Of course it does. I’m a Classics graduate, and yet I haven’t thought about the meaning behind the name until now. All. Totality. Aide brought visibility, transparency, to our healthcare data, fuelled by his deep sense of injustice. Of frustration that anyone he knows should be left unprotected.

Or anyone at all, for that matter.

‘Most of its objectives are more prosaic, of course,’ Dad continues.

‘But that’s not to say they aren’t incredibly important.

If you take a cancer patient being treated across various modalities and trusts, even, Totum’s functionality means every professional, oncologist or otherwise, can see all the clinical data and treatment history at a glance, no matter what hospital treated the patient.

That may seem basic stuff, but I can assure you, in our dear, decrepit healthcare system, it’s not.

And he’s sold the data globally. Most countries around the world have adopted Totum by now. It’s indisputably the market leader.’

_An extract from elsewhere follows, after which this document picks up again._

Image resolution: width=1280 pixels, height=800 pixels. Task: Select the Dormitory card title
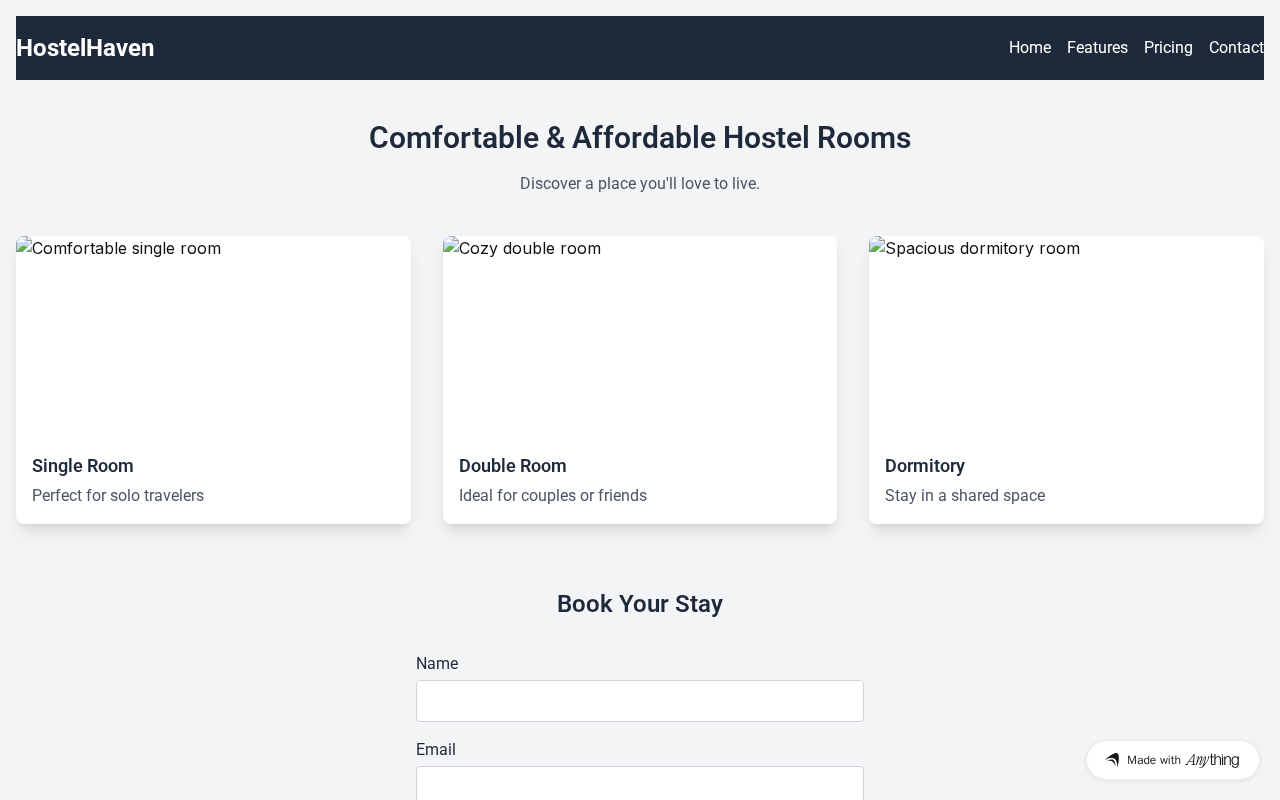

‘He was so—what is the word—unassuming, that evening,’ Mamma muses. ‘But still very impressive. So impressive. And so handsome.’ She smiles fondly.

I’m still reeling at how deep Aide’s altruism runs, and how powerful a force for good this guy is, when Mamma asks with a devious grin and a shoulder shimmy, ‘So, tesoro , will you invite this very good-looking young man to Elle’s wedding?’